Muse

868 95 29
                                    

Kim Yohan adalah segala teka teki yang membingungkan.

Lee Hangyul adalah orang yang harus menjawab teka - teki itu.

Yohan yang misterius dan unik selalu berhasil membuatnya penasaran. Membuatnya berpikir hingga kepalanya mau pecah. Namun, Hangyul tak keberatan. Hadirnya laki - laki itu seperti membawa angin segar dalam hidupnya. Memacu jantungnya tak karuan setiap pandang mereka bertemu.

Ia masih ingat pertemuan pertama mereka. Hangyul saat itu sedang duduk di bangku taman, mengistirahatkan diri setelah pertunjukan dancenya yang pertama kali ia lakukan di universitas.

Seorang laki - laki berwajah tampan dan berkemeja putih bak pangeran tiba - tiba saja menghampiri. Sosok yang lebih tinggi itu membawa sebuah buku sketsa dan pensil. Setelah berdiam diri selama beberapa menit, ia menjulurkan tangannya pada Hangyul, mengajak berkenalan.

"Kim Yohan, fine art."

"Lee Hangyul, dance performance."

"Ya, aku tahu. Aku melihat pertunjukanmu tadi. Kau sangat memukau."

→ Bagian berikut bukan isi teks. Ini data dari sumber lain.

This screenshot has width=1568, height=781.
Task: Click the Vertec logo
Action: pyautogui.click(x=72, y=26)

Dipuji oleh orang yang sangat memukau pula, Hangyul tak dapat menahan telinganya untuk berubah warna menjadi merah.

Pertemuan itu mengantarkan mereka pada sesi perbincangan yang lebih panjang dan mendalam. Seperti mengapa mereka memilih seni untuk menjadi dalam hidup mereka, dan bagaimana mereka bisa masuk ke universitas tempat mereka menimba ilmu.

Seiring berjalannya waktu, saat mereka sudah merasa lumayan dekat, Hangyul kerap kali datang ke apartemen milik Yohan jika diundang.

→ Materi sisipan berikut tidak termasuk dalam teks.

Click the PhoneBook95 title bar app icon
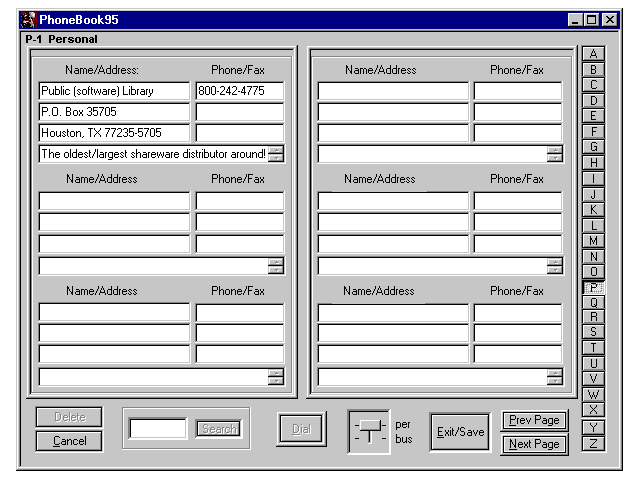Screen dimensions: 640x480 coord(29,20)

Yohan tidak tinggal di dorm. Alasannya, ia butuh ketenangan dalam mengerjakan karya seninya. Dinding ruangannya yang putih bak susu begitu kontras dengan lukisan dan patung yang menghiasinya. Di setiap karya itu, terdapat tanda tangan Yohan tertoreh padanya.

Sore itu, Yohan meminta Hangyul untuk menjadi model lukisannya. Katanya untuk tugas sederhana. Tapi tetap saja Hangyul menolak. Ia pikir, untuk apa Yohan melukis seseorang yang biasa saja. Ditambah, Yohan ingin melukisnya pada saat itu juga, saat ia hanya mengenakan hoodie abu - abu yang kebesaran dan saat wajahnya berkeringat habis memasak ramyun.

Yohan tetap membujuknya.

"Kau tahu kau tampan kan?"

"Aku? Tampan? Jangan bercanda. Yang tampan itu yang sepertimu."

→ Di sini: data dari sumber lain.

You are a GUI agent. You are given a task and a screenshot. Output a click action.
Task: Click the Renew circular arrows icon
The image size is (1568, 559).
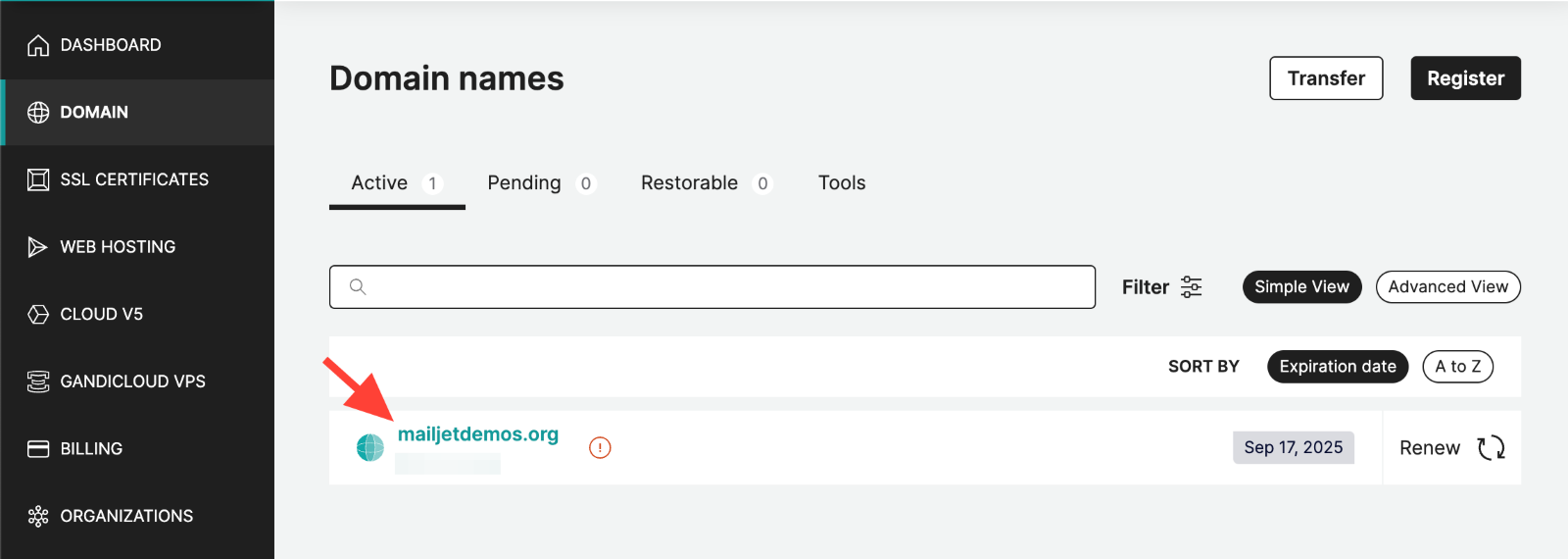tap(1491, 448)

"Jangan mengelak. Kau tampan. Aku suka sekali struktur wajahmu. Sangat menarik untuk dilukis."

Yohan tersenyum, lalu menatapnya dengan mata yang berkilau. Kalau sudah seperti itu, ia hanya bisa mengangguk, membiarkan Yohan menuntunnya ke sebuah kursi.

Ia duduk di kursi kaca minimalis yang telah diatur untuk berada di samping jendela. Yohan mengarahkan Hangyul supaya kepalanya menghadap arah luar, dan Hangyul menurutinya.

Hangyul bertanya - tanya mengapa hal - hal konvensional masih saja ia lakukan di era yang sudah modern. Padahal bisa saja ia meminta Hangyul untuk mengirimkannya foto.

"Aku lebih sering melukis alam. Karena itu aku terbiasa untuk melihat objek lukisku secara langsung." Jawabnya tenang sembari menggurat - gurat buku sketsanya.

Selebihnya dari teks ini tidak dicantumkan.